A cross-sectional study including substance users (n = 548; mean age 34 years; 27% women) entering treatment at 21 different treatment-centers across Norway, interviewed between December 2012 and April 2015. Symptoms of mental distress were assessed with Global Symptom Index (GSI) score. Adjusted relative risk ratios (RRR) with 95% confidence intervals (CI) were estimated through multinomial logistic regression.
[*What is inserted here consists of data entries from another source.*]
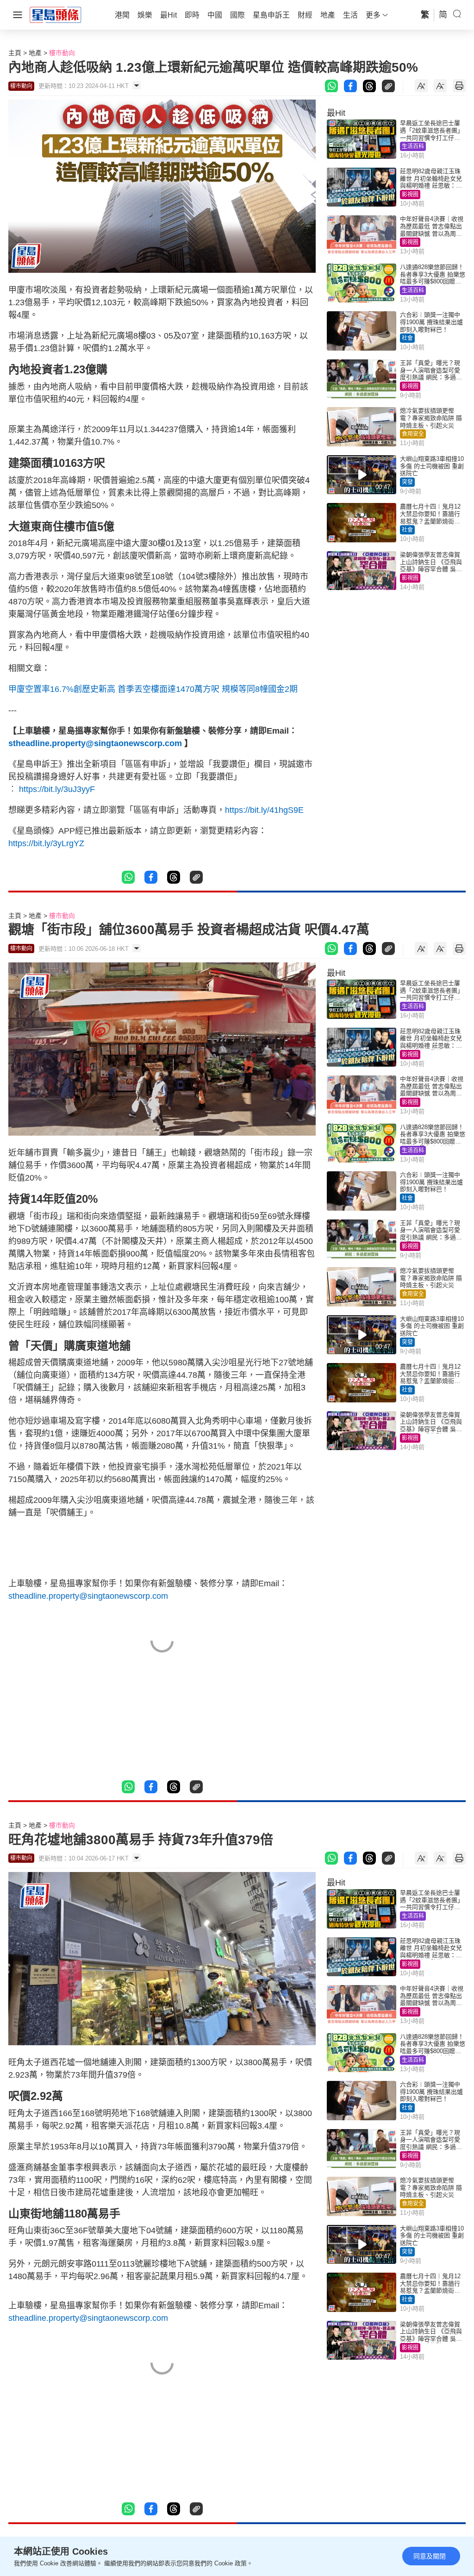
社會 (407, 338)
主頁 (14, 53)
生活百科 (413, 146)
More than half of the participants in both treatment groups reported mental distress (GSI) above clinical cut-off. The use of alcohol and exposure to violence were associated with increased likelihood of high GSI for both patient groups. Also, lower perceived self-control was related to high GSI in both treatment groups.
Symptoms of mental distress were equally common among patients entering OMT and those entering other inpatient SUD treatment, even if the patients differed on a number of clinical characteristics. Use of alcohol and exposure to violence were associated with more mental distress in both groups. Perceived self-control also appeared to be important when explaining symptoms of mental distress among these SUD patients.
物质使用障碍(SUD)患者的心理困扰程度较高,对相关因素的调查可能会拓宽我们对这种共病的理解。
我们调查了进入门诊阿片类药物维持治疗(OMT)或其他住院SUD治疗的个体自我报告的心理困扰症状及相关因素,特别关注感知到的自我控制。
一项横断面研究,纳入了在挪威21个不同治疗中心接受治疗的物质使用者(n = 548;平均年龄34岁;27%为女性),于2012年12月至2015年4月期间进行访谈。使用全球症状指数(GSI)评分评估心理困扰症状。通过多项逻辑回归估计调整后的相对风险比(RRR)及95%置信区间(CI)。
两个治疗组中超过一半的参与者报告其心理困扰(GSI)高于临床临界值。饮酒和遭受暴力与两组患者GSI升高的可能性增加相关。此外,较低的感知自我控制与两个治疗组的高GSI相关。
进入OMT的患者和进入其他住院SUD治疗的患者中,心理困扰症状同样常见,即使患者在一些临床特征上存在差异。饮酒和遭受暴力与两组患者更多的心理困扰相关。在解释这些SUD患者的心理困扰症状时,感知自我控制似乎也很重要。